Tool calling (also called function calling) is the bridge from "LLM that talks" to "LLM that acts." A weather assistant, an email triage bot that actually labels tickets, a coding assistant that runs commands — all are tool-calling loops.

Crucially: the model doesn't run the code. You do. The model just suggests a structured call. Your code executes it (or refuses), then sends the result back to the model so it can continue reasoning.

In plain English

You hand the model a menu of functions: name, description, parameters. The model picks one and tells you "please call get_weather(city='Tokyo')." Your code runs it, gets a result like {temp: 14, condition: 'rainy'}, and sends that back. The model then answers the user using the result. It's a conversation about function calls.

1. The mental model

UserYour AppLLMTools (your code)"What's the weather inTokyo?"messages + tool definitionstool_call:get_weather(city="Tokyo")get_weather("Tokyo"){temp: 14, condition: "rainy"}messages + tool result"It's 14°C and rainy inTokyo."response

Two LLM calls, one tool execution in between. The first call asks "what should I do?" The second call asks "given that result, what do I say to the user?"

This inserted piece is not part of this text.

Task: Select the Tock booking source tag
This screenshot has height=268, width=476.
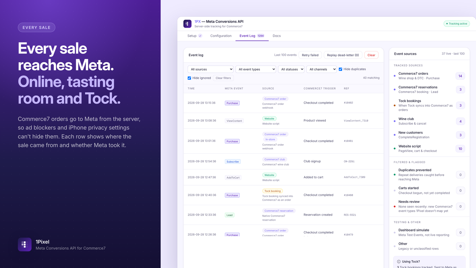Action: [273, 191]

2. The shape of a tool definition

tools = [
{
"type": "function",
"function": {
"name": "get_weather",
"description": "Get the current weather for a city. Returns temperature in Celsius and a condition string.",
"parameters": {
"type": "object",
"properties": {
"city": {
"type": "string",
"description": "City name, e.g. 'Tokyo', 'Paris'. Avoid abbreviations.",
},
},
"required": ["city"],
},
},
},
]

Three load-bearing things:

  1. name — must be unique, code-identifier shape, descriptive.
  2. description — the model picks tools largely by description. Treat this as docstring-quality prose. "Get the current weather" beats "weather thing." Add when not to use it: "Only for current weather, not forecasts."
  3. parameters — a JSON schema. Be strict. Required fields. Enums where possible. Descriptions on each parameter.

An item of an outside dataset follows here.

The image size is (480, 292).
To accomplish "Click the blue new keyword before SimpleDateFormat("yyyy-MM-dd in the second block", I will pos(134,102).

The reality nobody warns you: the model picks tools by reading descriptions far more than by reading code or examples. Bad descriptions = wrong tool calls. Treat description-writing as the prompt-engineering of tool calling.

3. The full Python loop

# stage-4/weather_assistant.py
import json
from dotenv import load_dotenv
from openai import OpenAI

load_dotenv()
client = OpenAI()


def get_weather(city: str) -> dict:
"""A stub. Replace with a real API call (e.g. open-meteo.com) when ready."""
fake_data = {
"Tokyo": {"temp_c": 14, "condition": "rainy"},
"Paris": {"temp_c": 8, "condition": "cloudy"},
"New York": {"temp_c": 20, "condition": "sunny"},
}
return fake_data.get(city, {"temp_c": None, "condition": "unknown"})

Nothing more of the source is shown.